> [Try it]: Your task is to copy exactly the lines from the line containing "Viewport: 1000px width, 898px" through the end of the listing below, with pictures left out.

> [Data for review]:
-=-=-=-=-
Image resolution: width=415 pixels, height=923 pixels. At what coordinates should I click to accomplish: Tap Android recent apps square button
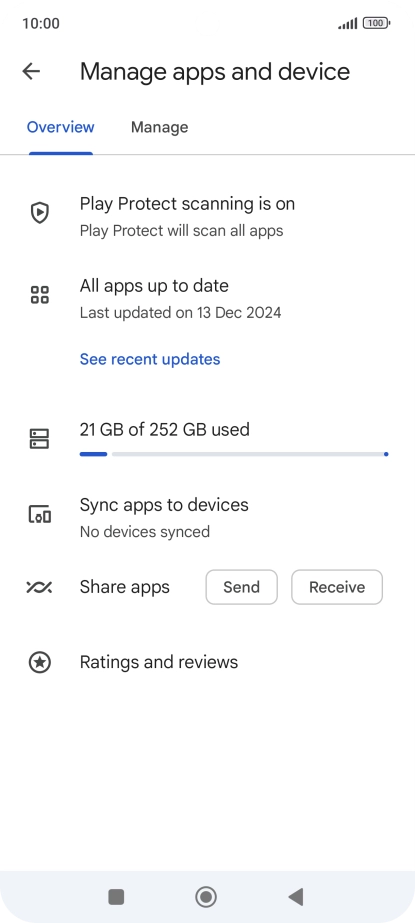click(116, 897)
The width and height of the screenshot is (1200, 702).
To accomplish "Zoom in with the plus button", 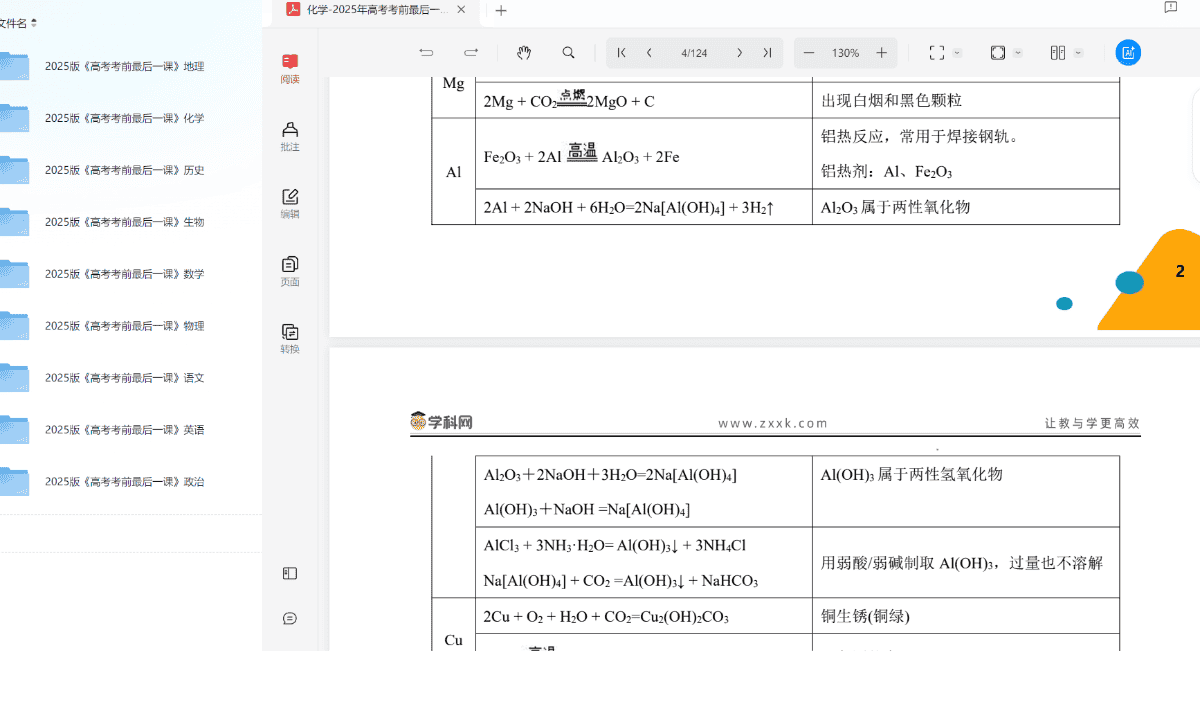I will pyautogui.click(x=881, y=53).
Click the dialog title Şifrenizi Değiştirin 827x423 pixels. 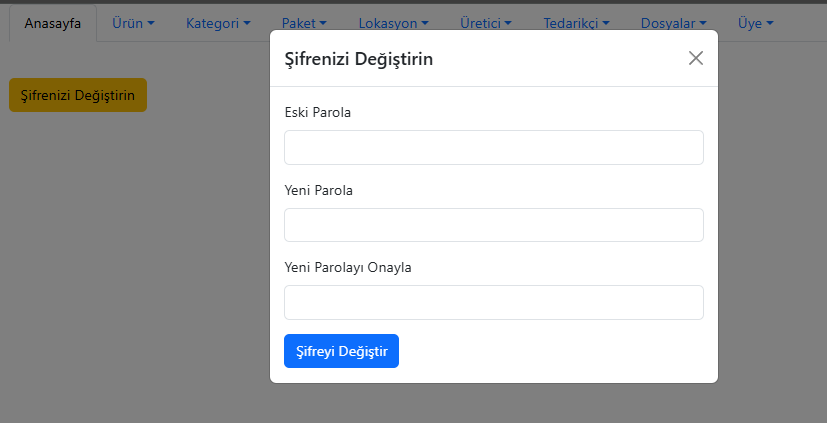pyautogui.click(x=359, y=59)
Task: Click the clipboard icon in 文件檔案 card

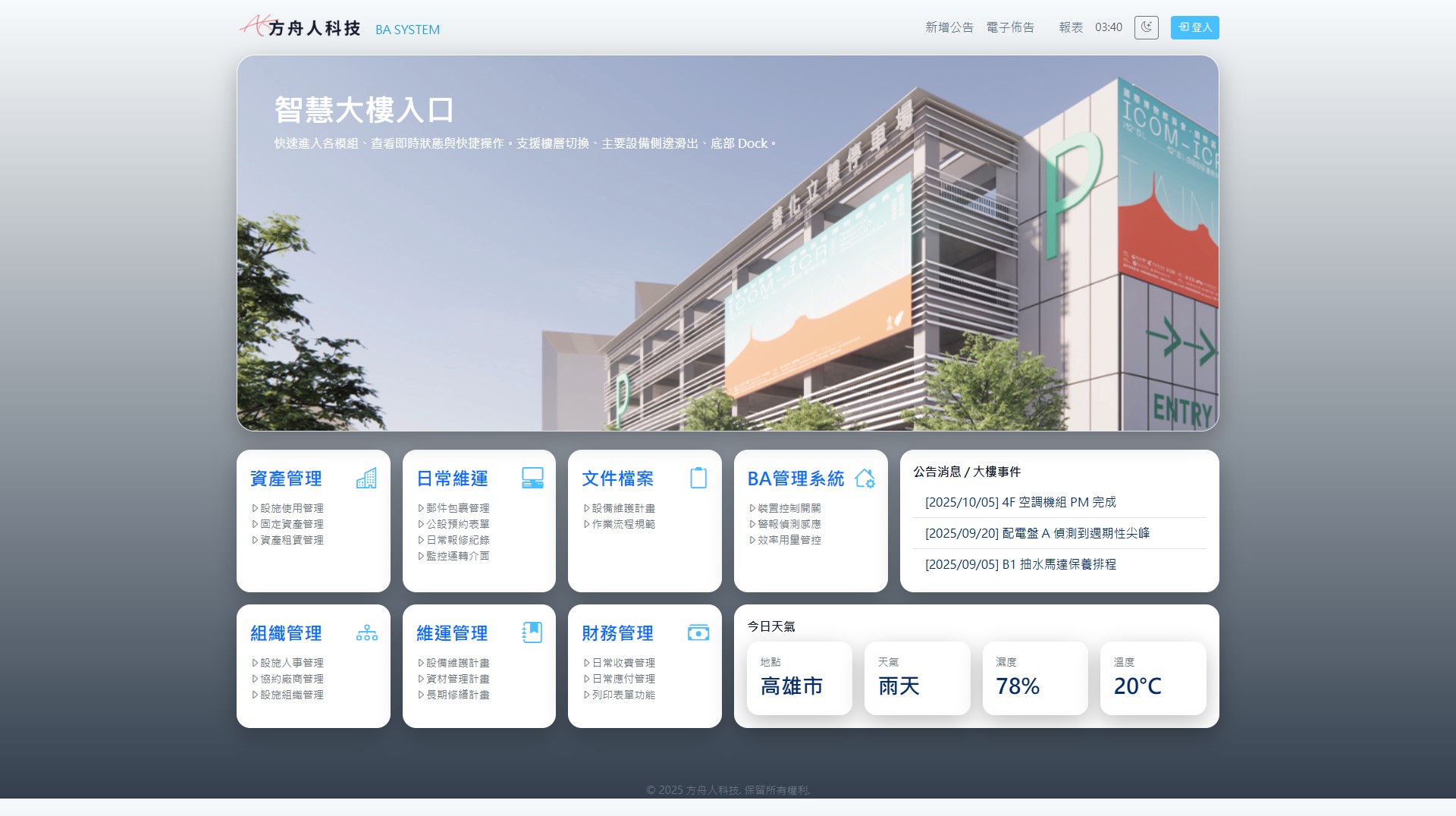Action: point(698,479)
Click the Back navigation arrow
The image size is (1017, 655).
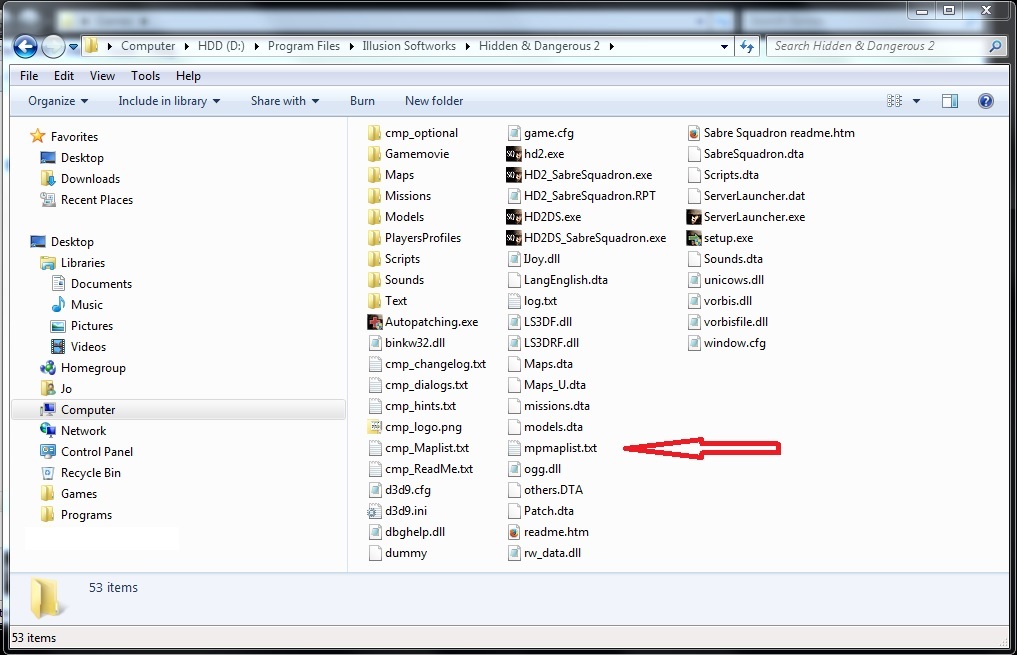pyautogui.click(x=26, y=46)
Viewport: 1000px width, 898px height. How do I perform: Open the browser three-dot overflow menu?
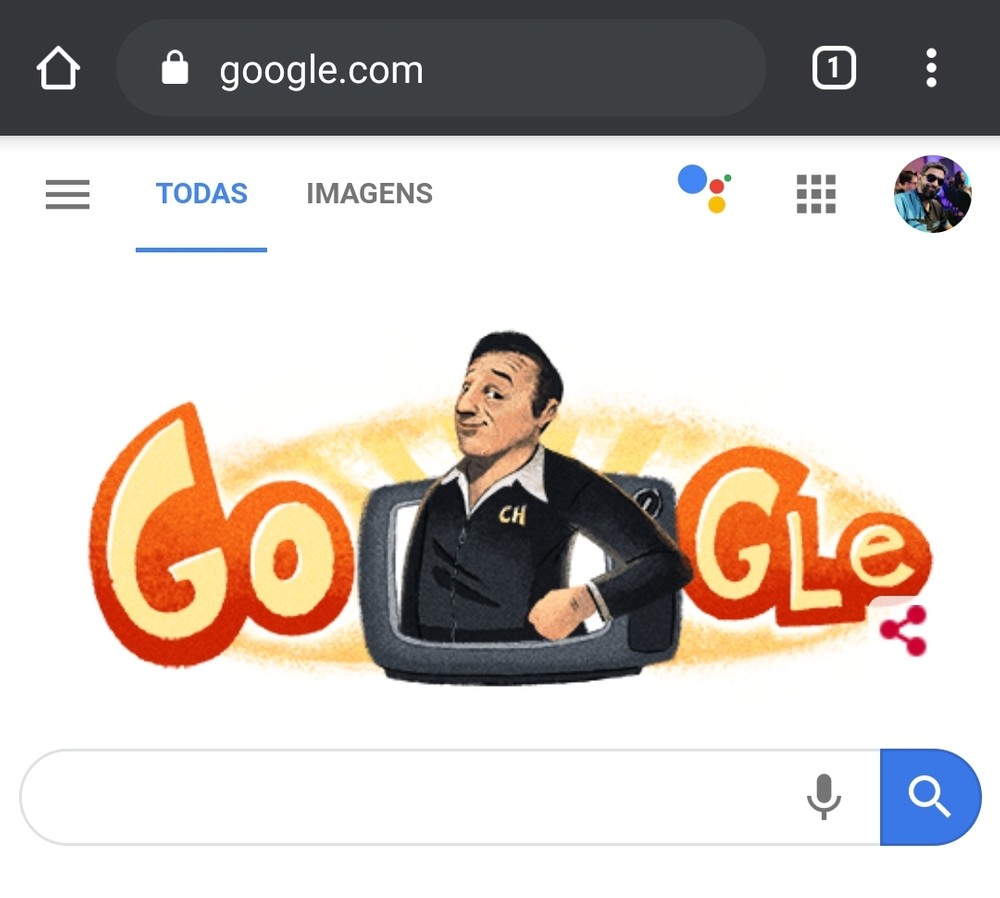coord(931,68)
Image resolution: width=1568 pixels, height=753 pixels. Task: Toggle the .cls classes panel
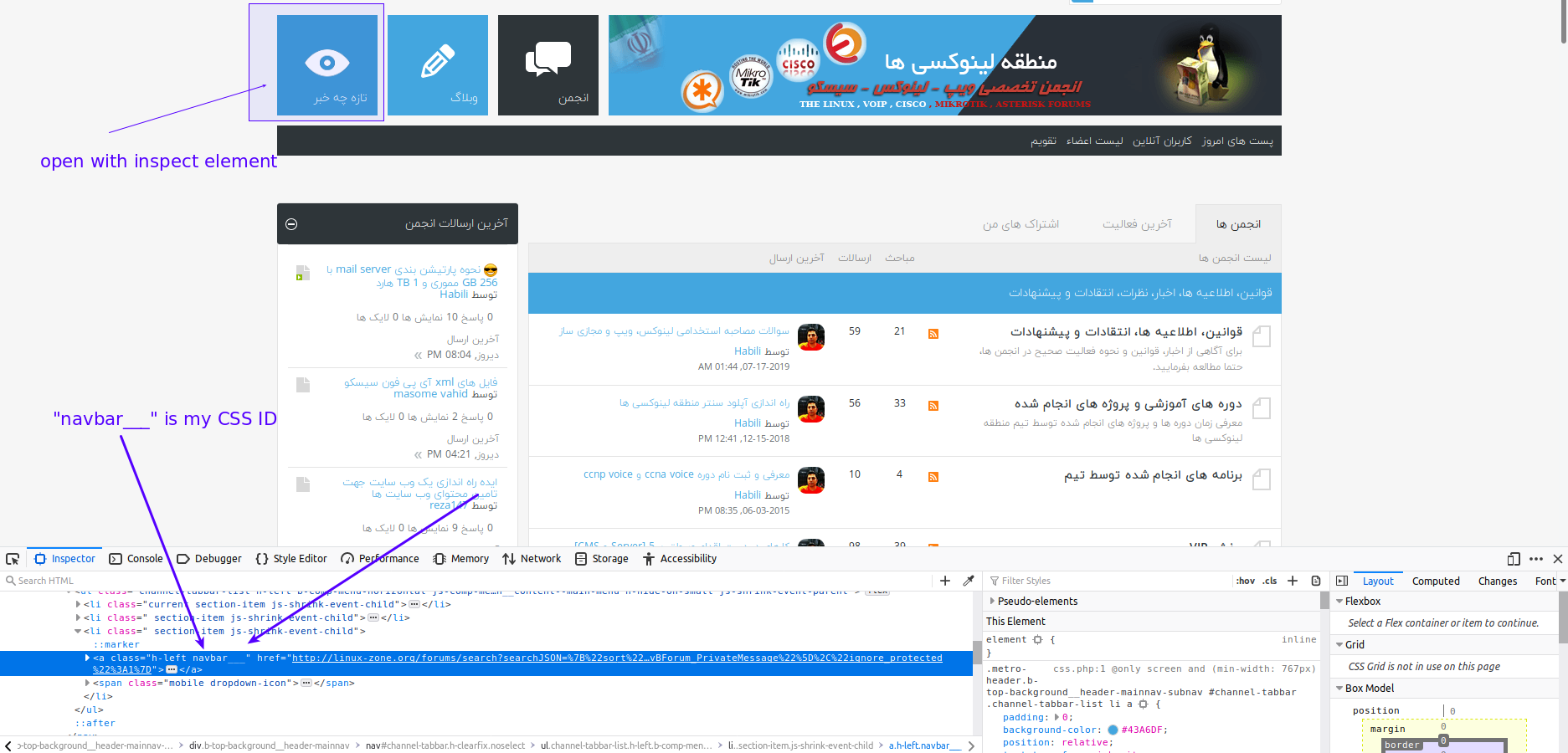coord(1270,581)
-=-=-=-=-
> [Finished task]:
Viewport: 1000px width, 898px height. How do I perform: Open the browser three-dot overflow menu?
coord(931,68)
Image resolution: width=1568 pixels, height=753 pixels. Task: Toggle the .cls classes panel
coord(1270,581)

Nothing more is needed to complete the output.